All property which belonged to the parties before marriage, and was acquired by the parties during the marriage except that exempt by s 7 (3) of the Matrimonial Causes Act [Chapter 5:13], and property acquired during separation is distributable subject to the parties’ direct and indirect contribution and considerations mentioned in s 7 (4) of the Act . See the case of Gonye v Gonye 2009 (1) ZLR 232 (S) at p 237 B to F where Malaba JA (as he then was), commenting on distributable property said;
“The terms used are the “assets of the spouses” and not “matrimonial property”. It is important to bear in mind the concept used, because the adoption of the concept “matrimonial property” often leads to the erroneous view that assets acquired by one spouse before marriage or when the parties are separated should be excluded from the division, apportionment or distribution exercise. The concept “the assets of the spouses” is clearly intended to have assets owned by the spouses individually (his or hers” or jointly (theirs) at the time of the dissolution of the marriage by the court considered when an order is made with regard to the division, apportionment or distribution of such assets.”
To hold, as the court aquo did, that as a matter of principle assets acquired `by a spouse during the period of separation are to be excluded from the division, apportionment or distribution a court is required to make under s 7 (1) of the Act is to introduce an unnecessary fetter to a very broad discretion, on the proper exercise of which the rights of the parties depend.

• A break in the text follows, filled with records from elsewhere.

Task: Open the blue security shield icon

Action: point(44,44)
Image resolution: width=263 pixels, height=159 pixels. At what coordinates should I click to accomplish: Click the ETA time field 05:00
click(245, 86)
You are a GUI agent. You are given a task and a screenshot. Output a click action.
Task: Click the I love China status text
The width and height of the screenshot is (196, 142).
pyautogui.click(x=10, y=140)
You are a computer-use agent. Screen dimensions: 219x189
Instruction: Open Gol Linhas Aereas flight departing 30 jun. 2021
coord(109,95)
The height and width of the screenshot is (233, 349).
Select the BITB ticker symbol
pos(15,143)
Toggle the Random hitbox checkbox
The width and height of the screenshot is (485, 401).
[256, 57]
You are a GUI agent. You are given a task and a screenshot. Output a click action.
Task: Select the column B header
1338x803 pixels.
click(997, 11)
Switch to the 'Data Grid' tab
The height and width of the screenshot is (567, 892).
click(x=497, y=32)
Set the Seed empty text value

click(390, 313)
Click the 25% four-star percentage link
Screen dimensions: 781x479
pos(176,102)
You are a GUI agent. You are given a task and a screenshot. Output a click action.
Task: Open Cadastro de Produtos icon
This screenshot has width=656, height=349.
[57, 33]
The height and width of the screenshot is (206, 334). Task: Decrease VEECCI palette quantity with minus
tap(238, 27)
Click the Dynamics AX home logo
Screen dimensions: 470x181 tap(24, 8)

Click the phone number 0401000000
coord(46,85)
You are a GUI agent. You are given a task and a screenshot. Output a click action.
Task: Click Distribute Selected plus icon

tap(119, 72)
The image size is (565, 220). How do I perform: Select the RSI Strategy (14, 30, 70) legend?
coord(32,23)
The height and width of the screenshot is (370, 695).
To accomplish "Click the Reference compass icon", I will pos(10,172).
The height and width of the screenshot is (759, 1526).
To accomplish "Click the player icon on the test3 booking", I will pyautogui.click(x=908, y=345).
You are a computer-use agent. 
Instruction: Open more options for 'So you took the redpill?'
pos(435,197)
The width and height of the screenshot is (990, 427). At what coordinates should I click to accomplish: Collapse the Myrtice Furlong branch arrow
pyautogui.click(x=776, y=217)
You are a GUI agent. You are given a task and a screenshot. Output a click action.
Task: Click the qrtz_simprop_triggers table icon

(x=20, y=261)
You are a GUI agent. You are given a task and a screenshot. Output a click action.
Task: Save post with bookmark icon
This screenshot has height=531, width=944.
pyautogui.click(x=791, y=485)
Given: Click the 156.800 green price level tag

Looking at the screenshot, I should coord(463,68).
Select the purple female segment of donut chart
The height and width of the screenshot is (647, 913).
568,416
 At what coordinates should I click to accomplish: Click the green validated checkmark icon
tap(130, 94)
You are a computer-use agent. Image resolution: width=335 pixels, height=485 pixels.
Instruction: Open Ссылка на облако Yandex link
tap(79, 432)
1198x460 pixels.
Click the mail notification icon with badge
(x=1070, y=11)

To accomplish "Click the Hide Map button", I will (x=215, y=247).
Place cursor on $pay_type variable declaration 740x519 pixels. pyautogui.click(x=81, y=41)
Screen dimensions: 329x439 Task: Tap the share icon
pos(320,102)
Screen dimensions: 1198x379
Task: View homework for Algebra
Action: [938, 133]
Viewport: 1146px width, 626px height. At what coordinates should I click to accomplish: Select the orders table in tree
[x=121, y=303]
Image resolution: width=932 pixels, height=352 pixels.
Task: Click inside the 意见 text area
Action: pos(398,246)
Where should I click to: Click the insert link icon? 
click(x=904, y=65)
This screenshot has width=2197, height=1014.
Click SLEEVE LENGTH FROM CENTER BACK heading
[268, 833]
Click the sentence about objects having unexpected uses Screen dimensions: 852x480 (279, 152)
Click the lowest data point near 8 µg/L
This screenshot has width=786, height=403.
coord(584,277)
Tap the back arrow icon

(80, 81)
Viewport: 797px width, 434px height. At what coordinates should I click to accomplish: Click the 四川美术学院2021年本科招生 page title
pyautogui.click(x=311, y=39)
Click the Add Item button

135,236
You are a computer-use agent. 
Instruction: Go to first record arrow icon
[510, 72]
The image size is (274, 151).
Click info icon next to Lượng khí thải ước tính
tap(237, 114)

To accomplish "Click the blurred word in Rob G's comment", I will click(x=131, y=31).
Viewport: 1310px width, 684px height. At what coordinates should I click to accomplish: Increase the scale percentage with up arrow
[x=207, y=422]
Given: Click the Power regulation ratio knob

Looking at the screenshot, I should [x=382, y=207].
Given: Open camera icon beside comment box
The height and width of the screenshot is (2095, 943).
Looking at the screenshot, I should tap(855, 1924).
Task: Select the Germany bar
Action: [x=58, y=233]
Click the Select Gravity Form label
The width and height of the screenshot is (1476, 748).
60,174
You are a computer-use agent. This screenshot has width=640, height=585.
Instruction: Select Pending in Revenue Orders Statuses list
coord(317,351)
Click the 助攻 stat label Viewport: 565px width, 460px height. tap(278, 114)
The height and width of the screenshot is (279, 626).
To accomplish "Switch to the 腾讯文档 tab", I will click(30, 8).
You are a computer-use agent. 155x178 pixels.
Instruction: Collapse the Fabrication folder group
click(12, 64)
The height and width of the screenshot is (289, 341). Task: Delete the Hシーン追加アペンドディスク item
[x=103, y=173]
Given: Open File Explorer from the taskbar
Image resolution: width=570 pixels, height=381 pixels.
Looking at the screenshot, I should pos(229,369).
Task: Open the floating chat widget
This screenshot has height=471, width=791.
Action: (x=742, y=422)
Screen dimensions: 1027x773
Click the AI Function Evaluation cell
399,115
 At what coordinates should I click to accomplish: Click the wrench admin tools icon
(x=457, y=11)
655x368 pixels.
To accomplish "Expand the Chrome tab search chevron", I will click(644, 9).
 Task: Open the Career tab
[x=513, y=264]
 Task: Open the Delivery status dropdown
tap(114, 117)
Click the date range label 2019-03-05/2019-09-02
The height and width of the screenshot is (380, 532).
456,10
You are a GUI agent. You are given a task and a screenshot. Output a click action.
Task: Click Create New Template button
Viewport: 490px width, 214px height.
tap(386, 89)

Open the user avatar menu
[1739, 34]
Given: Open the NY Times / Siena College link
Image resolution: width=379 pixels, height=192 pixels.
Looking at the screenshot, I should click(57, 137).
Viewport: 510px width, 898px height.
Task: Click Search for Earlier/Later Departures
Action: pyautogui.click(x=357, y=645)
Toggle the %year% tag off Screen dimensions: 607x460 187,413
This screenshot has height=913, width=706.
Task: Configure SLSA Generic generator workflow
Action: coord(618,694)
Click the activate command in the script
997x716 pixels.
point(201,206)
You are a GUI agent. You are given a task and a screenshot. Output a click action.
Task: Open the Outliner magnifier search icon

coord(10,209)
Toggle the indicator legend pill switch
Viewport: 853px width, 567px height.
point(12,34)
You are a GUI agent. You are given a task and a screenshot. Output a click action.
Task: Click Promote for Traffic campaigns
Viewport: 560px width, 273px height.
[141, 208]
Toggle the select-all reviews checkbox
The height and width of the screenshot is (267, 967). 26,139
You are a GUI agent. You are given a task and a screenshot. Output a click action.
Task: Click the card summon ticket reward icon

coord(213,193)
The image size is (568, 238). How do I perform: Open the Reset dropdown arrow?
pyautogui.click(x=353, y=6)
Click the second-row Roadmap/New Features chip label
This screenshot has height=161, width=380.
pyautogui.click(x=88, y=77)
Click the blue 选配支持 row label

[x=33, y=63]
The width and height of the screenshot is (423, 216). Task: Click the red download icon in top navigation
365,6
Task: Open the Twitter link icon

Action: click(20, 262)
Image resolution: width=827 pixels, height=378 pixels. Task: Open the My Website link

It must always be borne in mind that s 7 (4) of the Act requires the court, in making an order regarding the division, apportionment or distribution of the assets of the spouses, and therefore granting rights to one spouse over the assets of the other, to have regard to all the circumstances of the case. The object of the exercise must be to place the spouses in the position they would have been in had a normal marriage relationship continued between them. As was pointed out by Lord Denning MR in Wachel v Wachel {1973} 1 ALL ER 829 (CA) at p 842:
“In all these cases it is necessary at the end to view the situation broadly and see if the proposals meet the justice of the case”.
If the marriage between the parties had continued, they would both have continued to have their own accommodation. They had clearly positioned themselves to avoid homelessness. It is in my view just and fair, that each party should have a house. Mr Moyo for the defendant submitted that the plaintiff should contribute towards the Johannesburg property for her to be awarded a share in it. That is not necessary in view of my finding that the defendant used family resources to buy that property. The defendant obviously has a stronger attachment to the Johannesburg property which the plaintiff only discovered much later. The plaintiff ‘s attachment to the two properties is with the Selbourne Park property which they jointly acquired, through wedding gifts, monthly payments to City of Bulawayo, after which she ploughed the Zimre Property ‘s proceeds into its development.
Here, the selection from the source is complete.